Collection entries:
_____
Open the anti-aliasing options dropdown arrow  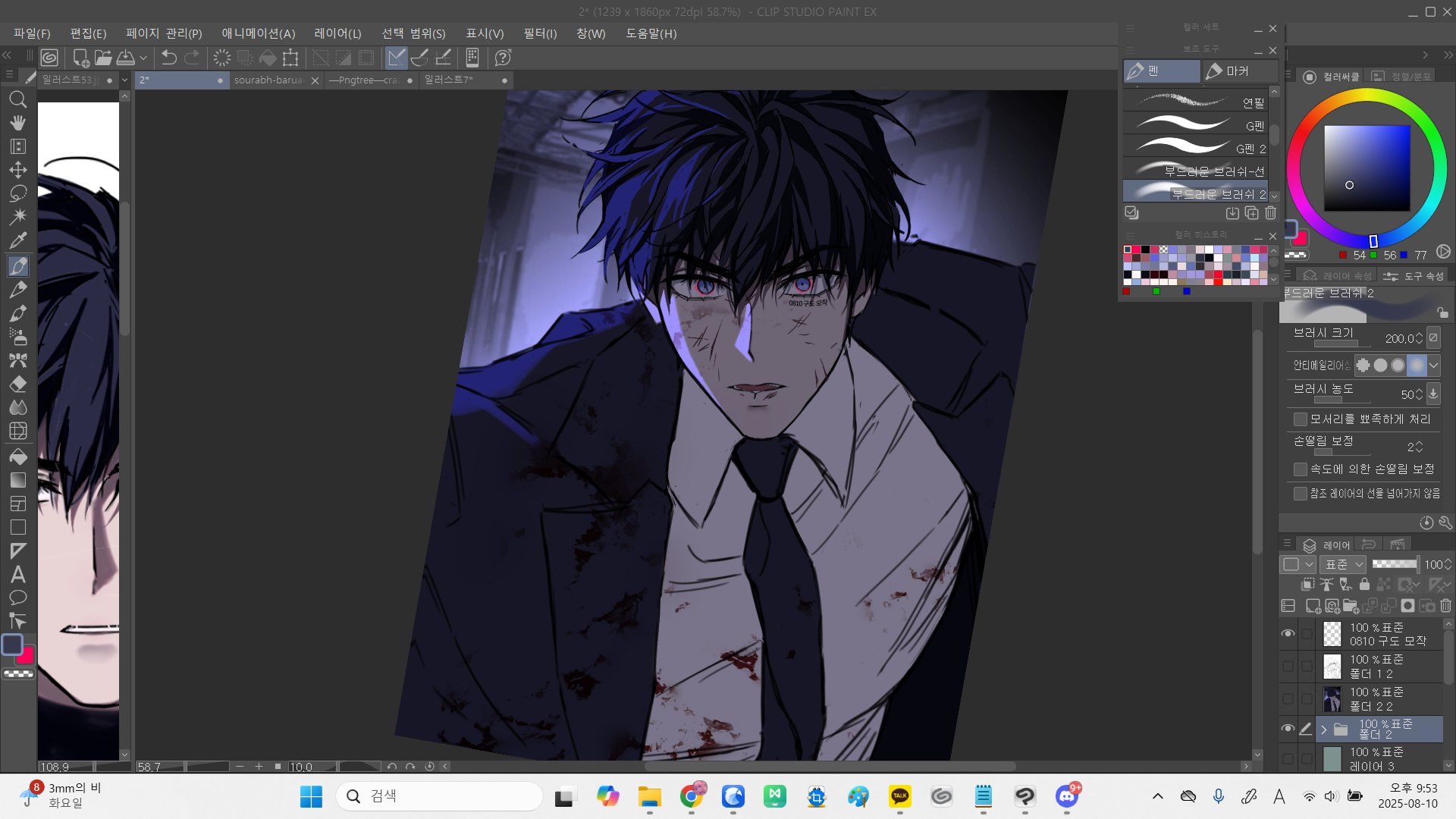click(1433, 366)
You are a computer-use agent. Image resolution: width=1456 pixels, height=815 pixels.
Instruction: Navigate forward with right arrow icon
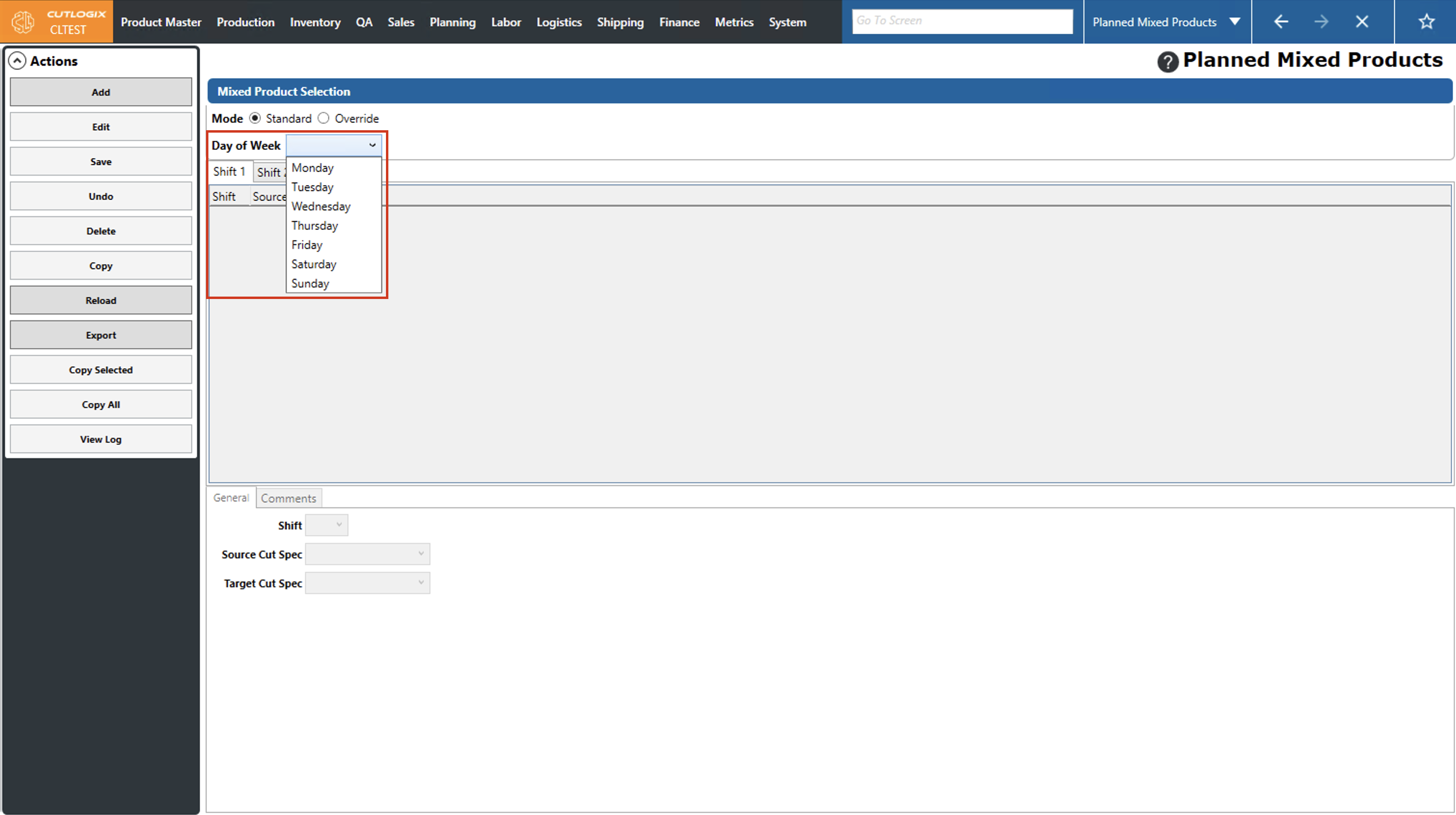[x=1321, y=22]
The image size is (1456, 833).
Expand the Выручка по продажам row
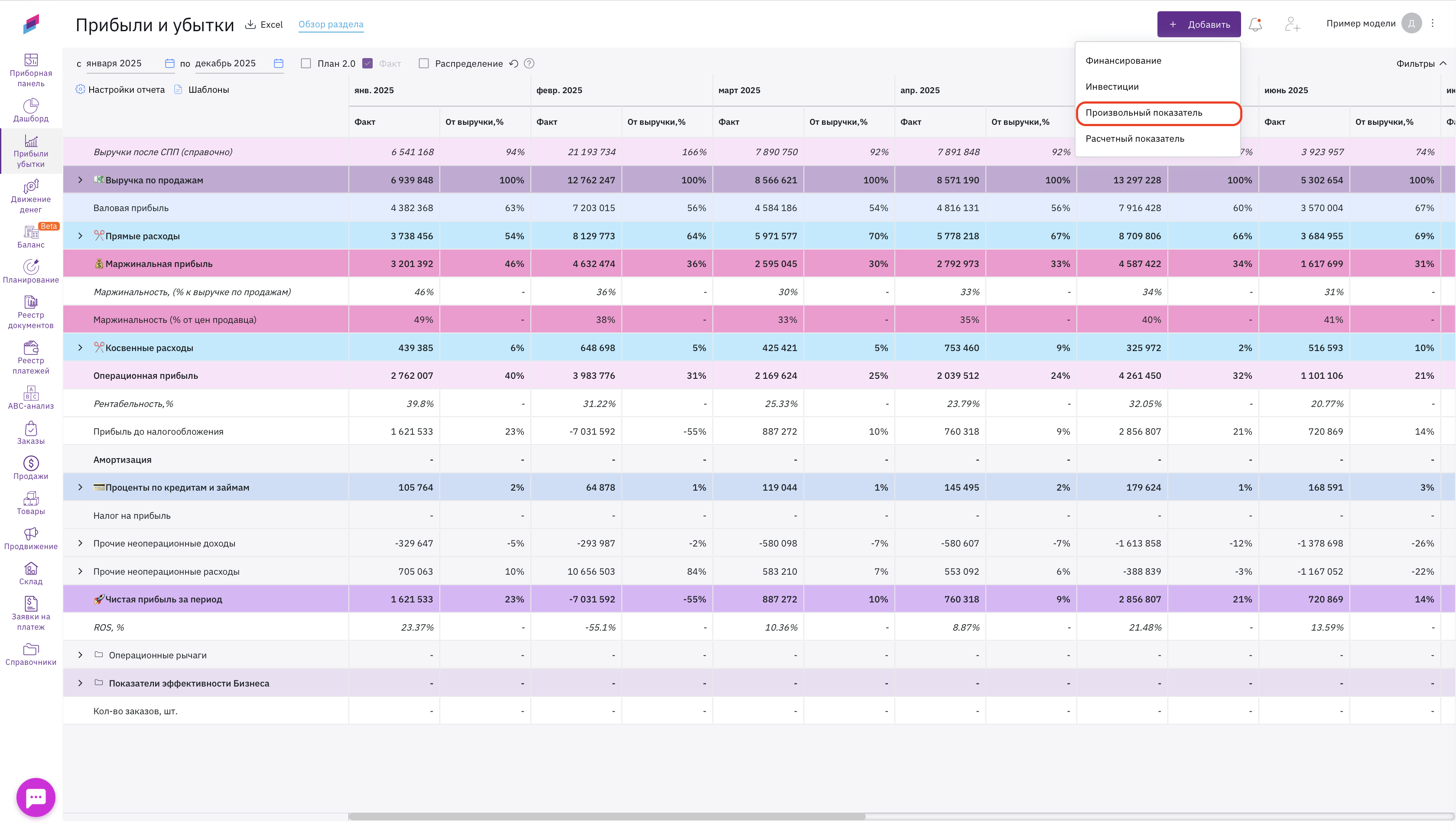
_____
Write out nothing but the lines from the one with "Instruction: Navigate forward" through the last line of the entries, exactly as they stand; pictures are not part of the copy.

◆ **Solution to this exercise**:
Instruction: Navigate forward with right arrow icon
[x=1321, y=22]
The image size is (1456, 833).
Expand the Выручка по продажам row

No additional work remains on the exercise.